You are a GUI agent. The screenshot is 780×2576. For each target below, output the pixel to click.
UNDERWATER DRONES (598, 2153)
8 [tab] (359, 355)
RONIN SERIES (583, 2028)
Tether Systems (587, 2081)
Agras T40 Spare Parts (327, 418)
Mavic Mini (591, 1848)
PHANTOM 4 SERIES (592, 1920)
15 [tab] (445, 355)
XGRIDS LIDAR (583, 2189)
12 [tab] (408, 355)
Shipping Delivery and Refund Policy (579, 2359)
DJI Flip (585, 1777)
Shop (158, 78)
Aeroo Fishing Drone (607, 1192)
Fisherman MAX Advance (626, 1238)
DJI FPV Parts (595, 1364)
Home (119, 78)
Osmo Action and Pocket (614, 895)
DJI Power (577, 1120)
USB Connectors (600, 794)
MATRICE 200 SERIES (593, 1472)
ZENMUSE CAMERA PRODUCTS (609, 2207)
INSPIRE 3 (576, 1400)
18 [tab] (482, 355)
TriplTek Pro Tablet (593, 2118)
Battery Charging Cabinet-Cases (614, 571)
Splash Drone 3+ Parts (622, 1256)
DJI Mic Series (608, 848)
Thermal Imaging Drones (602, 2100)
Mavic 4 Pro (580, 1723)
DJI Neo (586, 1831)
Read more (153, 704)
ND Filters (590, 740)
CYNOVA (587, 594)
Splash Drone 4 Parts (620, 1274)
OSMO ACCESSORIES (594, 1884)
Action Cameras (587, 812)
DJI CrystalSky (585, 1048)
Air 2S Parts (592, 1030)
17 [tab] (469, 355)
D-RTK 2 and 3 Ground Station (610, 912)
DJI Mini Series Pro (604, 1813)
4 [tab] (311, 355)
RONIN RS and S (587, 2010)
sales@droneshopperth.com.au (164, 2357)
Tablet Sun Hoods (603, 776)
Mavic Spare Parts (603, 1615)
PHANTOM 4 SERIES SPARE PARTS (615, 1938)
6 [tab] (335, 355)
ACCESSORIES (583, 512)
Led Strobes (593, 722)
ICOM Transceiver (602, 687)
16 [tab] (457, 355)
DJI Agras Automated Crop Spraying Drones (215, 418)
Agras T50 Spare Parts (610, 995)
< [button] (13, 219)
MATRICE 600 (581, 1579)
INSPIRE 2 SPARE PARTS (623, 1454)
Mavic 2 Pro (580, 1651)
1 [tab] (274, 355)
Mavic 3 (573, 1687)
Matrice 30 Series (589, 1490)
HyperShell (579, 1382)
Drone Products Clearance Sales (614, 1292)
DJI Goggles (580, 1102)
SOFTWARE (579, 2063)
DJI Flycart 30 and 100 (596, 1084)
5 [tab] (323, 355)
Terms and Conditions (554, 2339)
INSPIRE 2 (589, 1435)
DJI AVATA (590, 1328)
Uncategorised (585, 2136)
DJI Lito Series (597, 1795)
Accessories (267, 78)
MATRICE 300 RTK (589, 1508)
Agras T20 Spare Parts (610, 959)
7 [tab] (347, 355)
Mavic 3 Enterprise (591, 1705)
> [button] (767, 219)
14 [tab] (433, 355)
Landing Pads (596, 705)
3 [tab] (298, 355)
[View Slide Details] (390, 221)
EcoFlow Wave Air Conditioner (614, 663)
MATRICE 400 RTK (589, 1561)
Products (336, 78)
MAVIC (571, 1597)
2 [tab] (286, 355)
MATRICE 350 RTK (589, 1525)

● ● ● ● ●

WHAT TO WORK ON — Look above for the line holding "Matrice 30 Series (589, 1490)". Print it and every line after it, exactly, through the line holding "2 [tab] (286, 355)".

REPLY TO THE EXERCISE —
Matrice 30 Series (589, 1490)
HyperShell (579, 1382)
Drone Products Clearance Sales (614, 1292)
DJI Goggles (580, 1102)
SOFTWARE (579, 2063)
DJI Flycart 30 and 100 (596, 1084)
5 [tab] (323, 355)
Terms and Conditions (554, 2339)
INSPIRE 2 (589, 1435)
DJI AVATA (590, 1328)
Uncategorised (585, 2136)
DJI Lito Series (597, 1795)
Accessories (267, 78)
MATRICE 300 RTK (589, 1508)
Agras T20 Spare Parts (610, 959)
7 [tab] (347, 355)
Mavic 3 Enterprise (591, 1705)
> [button] (767, 219)
14 [tab] (433, 355)
Landing Pads (596, 705)
3 [tab] (298, 355)
[View Slide Details] (390, 221)
EcoFlow Wave Air Conditioner (614, 663)
MATRICE 400 RTK (589, 1561)
Products (336, 78)
MAVIC (571, 1597)
2 [tab] (286, 355)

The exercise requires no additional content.